Why all frontier market eyes are on Africa

With a return of 31.9% in dollar terms, the MSCI Frontier Markets Index achieved its highest gain in 10 years in 2017, continuing the theme of emerging markets outperforming their developed peers.

Why all frontier market eyes are on Africa

However, while much of this growth was driven by Argentina and Vietnam, Oliver Bell, portfolio manager of the T Rowe Price Frontier Markets Equity Fund, believes next year’s returns could increasingly come from African countries.

“The standout stories of 2017 included Argentina and Vietnam, where peaceful politics led to economically-friendly reform agendas, which fired up the engines of growth and investment,” Bell said.

Yet after being plagued by drought and economic stagnation last year, Bell said 2018 could be the year Africa returns to focus “for all the right reasons”.

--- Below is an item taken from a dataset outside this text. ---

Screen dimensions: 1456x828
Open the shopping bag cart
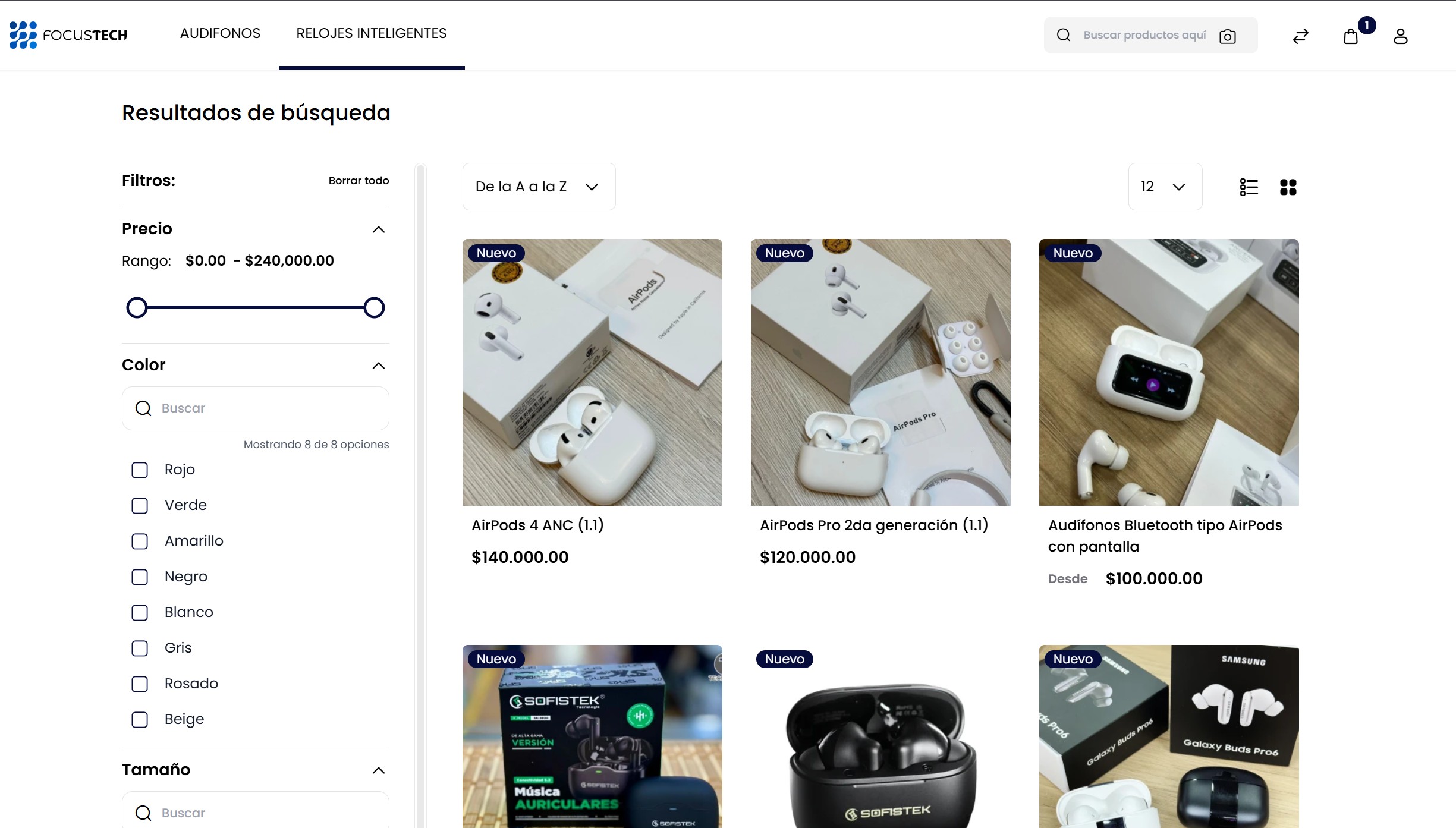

“Positive news can travel fast across the Frontier universe – where small, positive changes can quickly lead to the unlocking of vast economic potential,” he said. “Our biggest wish of all this year is for the positive recent political developments in Africa to lead to a real reversal of economic fortunes,” he said.

While not a country in the Frontier Markets benchmark, Bell said the economic health of South Africa has ramifications for a large part of the vast continent.

“We witnessed with positive political developments in South Africa at the end of 2017, with the ruling African National Congress party electing business and market-friendly candidate Cyril Ramaphosa to be its next president. We have high hopes this will mark a reform inflection point and begin the unwinding of the alleged state capture presided over by President Jacob Zuma. Vitally, this would unlock billions of US dollars of investment by corporates, local pension and insurance funds.”

Ramaphosa is expected to unveil his plan of action in the coming weeks and Bell said he will look on with interest as to whether Zuma will see out his remaining two years as leader of the nation.

Indeed, good things may well come in pairs, with the positive development in South Africa unfolding just a month after President Robert Mugabe was ousted after 37 years as President of Zimbabwe.

“We welcome the change and hope to see fully free and fair elections this year, which would provide much needed legitimacy to the government,” Bell said. “This should also free up substantial investment dollars to re-invest and help re-establish the former ‘bread basket of Africa’. As investors in listed equities, we would welcome a return to what was previously one of the largest and most-liquid stock markets on the continent.”

As South Africa recovers, Bell said it will have a positive knock-on effect to neighbouring countries – such as Namibia, Botswana and Zambia. He noted these commodity producers have been benefitting from the recovery of the copper price, but added this tailwind must be cemented by final agreements of IMF deals – which have yet to be fully agreed.